Only lines that contain the word "will" are to be returned from the data below.

• Stored data:
=======
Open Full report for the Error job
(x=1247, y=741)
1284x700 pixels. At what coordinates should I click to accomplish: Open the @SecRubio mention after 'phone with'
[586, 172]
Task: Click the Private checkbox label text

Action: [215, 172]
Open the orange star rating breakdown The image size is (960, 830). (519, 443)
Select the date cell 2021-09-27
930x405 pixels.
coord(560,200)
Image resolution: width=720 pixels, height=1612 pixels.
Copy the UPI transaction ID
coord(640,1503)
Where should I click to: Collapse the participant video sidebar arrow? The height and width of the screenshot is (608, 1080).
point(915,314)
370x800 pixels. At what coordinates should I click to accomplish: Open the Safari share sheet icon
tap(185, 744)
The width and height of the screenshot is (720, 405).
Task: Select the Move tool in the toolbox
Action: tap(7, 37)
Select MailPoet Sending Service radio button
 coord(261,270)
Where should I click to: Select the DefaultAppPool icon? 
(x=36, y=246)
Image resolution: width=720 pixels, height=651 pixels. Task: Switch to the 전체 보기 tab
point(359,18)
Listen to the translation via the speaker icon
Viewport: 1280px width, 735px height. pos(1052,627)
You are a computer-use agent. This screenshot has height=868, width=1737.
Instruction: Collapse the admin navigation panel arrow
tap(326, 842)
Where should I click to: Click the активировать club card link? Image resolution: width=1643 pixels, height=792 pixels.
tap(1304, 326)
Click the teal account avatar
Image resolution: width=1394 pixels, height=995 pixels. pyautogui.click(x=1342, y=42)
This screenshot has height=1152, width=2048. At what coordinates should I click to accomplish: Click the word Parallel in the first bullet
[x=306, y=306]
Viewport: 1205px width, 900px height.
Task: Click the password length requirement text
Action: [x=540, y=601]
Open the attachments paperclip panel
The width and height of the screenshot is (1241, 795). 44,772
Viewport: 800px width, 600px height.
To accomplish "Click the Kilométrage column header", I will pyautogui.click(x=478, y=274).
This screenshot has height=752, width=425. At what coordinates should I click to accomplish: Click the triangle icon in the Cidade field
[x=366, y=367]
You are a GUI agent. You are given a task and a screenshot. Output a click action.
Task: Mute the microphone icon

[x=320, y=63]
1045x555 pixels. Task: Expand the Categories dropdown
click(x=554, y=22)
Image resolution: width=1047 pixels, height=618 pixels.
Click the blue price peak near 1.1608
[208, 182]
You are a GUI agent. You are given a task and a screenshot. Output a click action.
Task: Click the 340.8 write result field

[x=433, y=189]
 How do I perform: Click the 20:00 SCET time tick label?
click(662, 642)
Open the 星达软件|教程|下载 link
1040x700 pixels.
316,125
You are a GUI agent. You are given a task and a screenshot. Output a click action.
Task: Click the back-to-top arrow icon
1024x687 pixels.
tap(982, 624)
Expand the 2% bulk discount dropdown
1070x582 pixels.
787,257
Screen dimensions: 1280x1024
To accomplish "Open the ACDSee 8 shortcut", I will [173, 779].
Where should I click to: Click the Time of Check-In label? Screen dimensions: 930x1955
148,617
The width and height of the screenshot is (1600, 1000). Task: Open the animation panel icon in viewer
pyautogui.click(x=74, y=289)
=======
• Output below:
To accomplish "Click the Kilométrage column header", I will pyautogui.click(x=478, y=274).
To accomplish "Open the ACDSee 8 shortcut", I will [173, 779].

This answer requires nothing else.